For busy parents, here are some quick suggestions for how to help keep your family safe online.

  1. Talk with your family about online safety. Be clear about your family’s rules and expectations around technology, and consequences for inappropriate use. And most importantly, make sure they feel comfortable enough to ask for guidance when they encounter tough decisions. This can help your family feel safe exploring the Internet on their own, and to know who to turn to—you—when they have questions.
  2. Use technology together. It’s a good way to teach online safety, and it creates opportunities for you to address online safety topics with your family as they come up.
  3. Discuss online services and sites. Talk with your family about what kinds of sites they like to visit and what is appropriate for each family member.
  4. Protect passwords. Help your family learn how to set secure passwords online. Remind your family not to give out their passwords, except maybe to trusted adults, like a parent. Make sure they make a habit of signing out of their online accounts when they are on public computers at school, in a café or at the library.
  5. Use privacy settings and sharing controls. There are many sites for sharing thoughts, photos, videos, status updates and more. Many of these services offer privacy settings and controls that help you decide who can see your content before you post it. Talk with your family about what they should and shouldn’t share publicly. Help them respect the privacy of others by keeping the personal details about family or friends private, and by not identifying people by name in publicly shared content.

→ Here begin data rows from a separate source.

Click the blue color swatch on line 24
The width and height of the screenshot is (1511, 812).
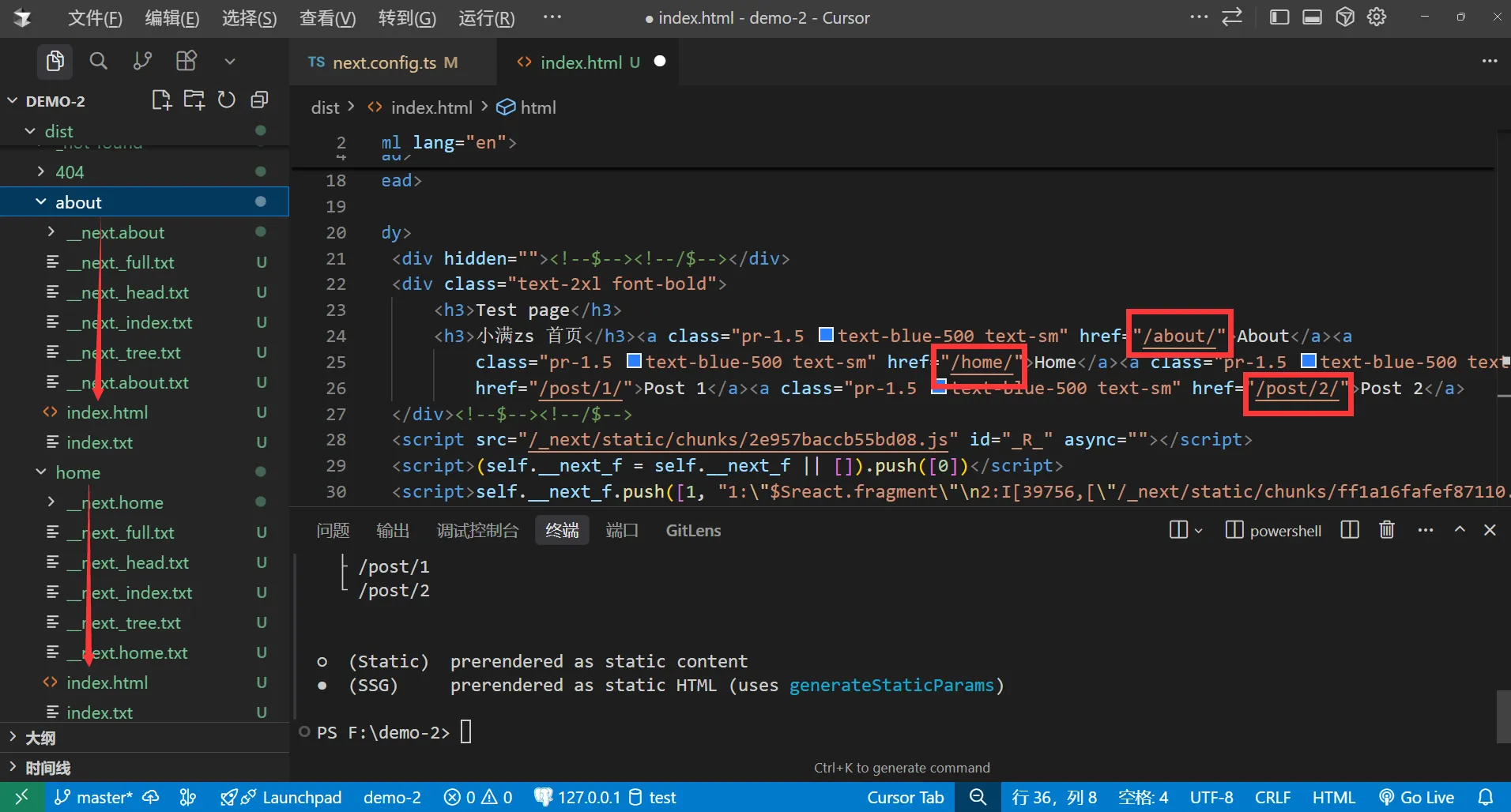(x=826, y=335)
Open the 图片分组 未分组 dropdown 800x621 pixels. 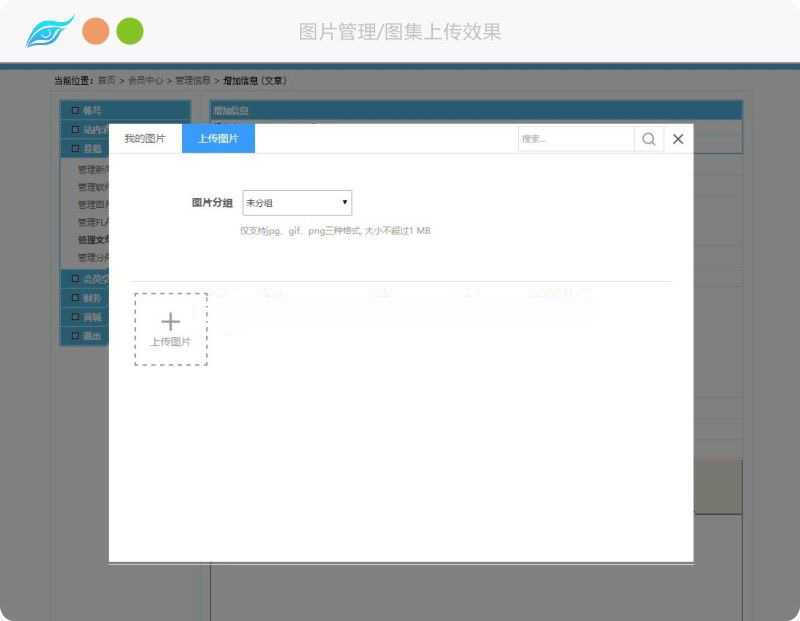tap(297, 203)
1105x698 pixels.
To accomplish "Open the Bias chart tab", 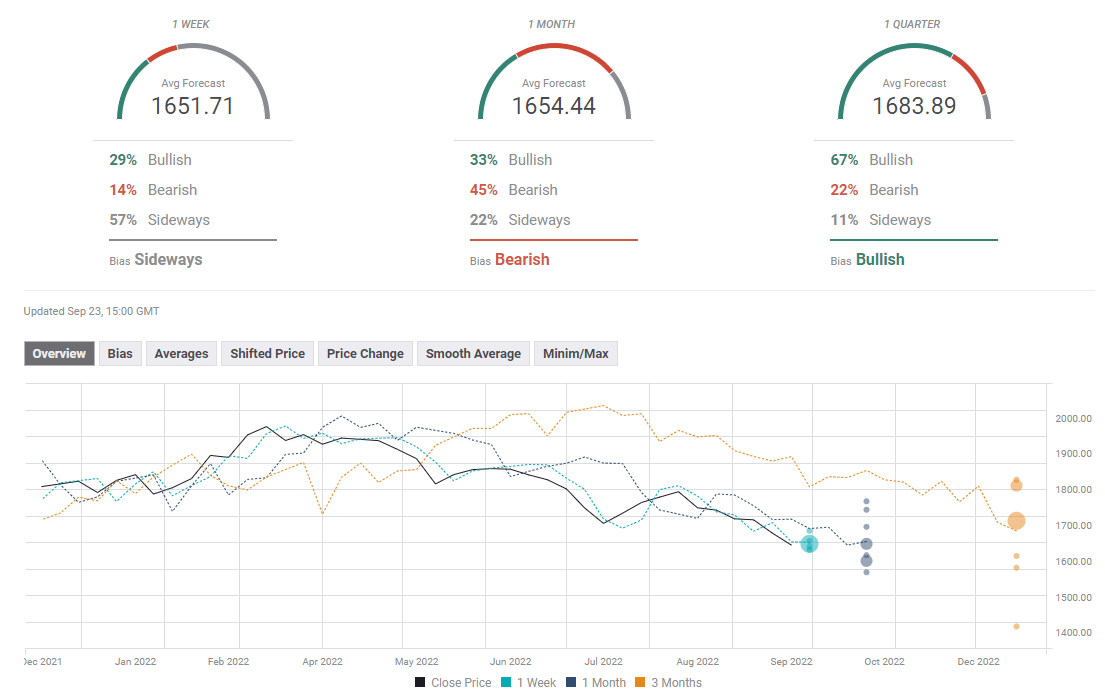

  6. Check age restrictions: Many online services - including Google - have age limits restricting who can use their services. For example, you have to meet age requirements to have a Google account, and some Google products are restricted to users 18 and older. Always check a website’s terms of use before allowing your child to sign up for an account, and be clear with your kids if you have family rules about which sites and services they can use.
  7. Teach your family to communicate responsibly. Here’s a good rule of thumb: if you wouldn’t say it to someone’s face, don’t text it, email it, instant-message it, or post it as a comment on someone’s page. Talk about how what you say online might make other people feel, and come up with family guidelines about what kind of communication is appropriate.
  8. Talk to other adults. Open the conversation to your friends, extended family, teachers, coaches and counselors. Other parents and professionals who work with children can be a great resource to help you decide what feels right for your family, especially if you’re dealing with an area of technology that you are unfamiliar with.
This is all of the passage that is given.